Yang mengobservasi tak berbuat apa-apa samasekali. Yang mengobservasi selalu
berkata "Aku harus berbuat sesuatu terhadap citra-citra ini, aku harus
menekannya atau memberinya bentuk lain", ia selalu aktif terhadap yang
diobservasi, beraksi dan bereaksi dengan semangat yang meluap atau secara
iseng, dan tindakan suka dan tak suka dari pihak yang mengobservasi disebut tindakan
yang positif - "Aku suka, sebab itu aku harus menahan. Aku tak suka, sebab
itu aku harus membuang". Tetapi bila yang mengobservasi menyadari bahwa
sesuatu yang hendak ditindaknya itu adalah dirinya sendiri, maka tak ada
konflik antara dirinya sendiri dan si citra. Ia adalah citra itu.

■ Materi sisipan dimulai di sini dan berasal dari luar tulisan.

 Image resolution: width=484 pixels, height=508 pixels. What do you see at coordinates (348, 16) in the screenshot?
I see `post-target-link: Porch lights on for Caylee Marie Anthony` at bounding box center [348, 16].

Ia tak terpisah dari itu. Pada waktu ia terpisah, ia bertindak atau berusaha
bertindak terhadap yang diobservasi, tetapi bila yang mengobservasi menyadari
bahwa ia adalah itu,
maka tak ada rasa suka atau tak suka dan konflikpun lenyaplah.
Karena
apa lagi yang harus diperbuatnya? Bila sesuatu itu adalah Anda, apa yang dapat Anda perbuat? Anda
tak dapat berontak terhadapnya atau lari darinya atau bahkan menerimanya. Ia ada disitu. Maka semua aksi yang dihasilkan oleh
reaksi terhadap rasa suka atau tak suka berakhirlah.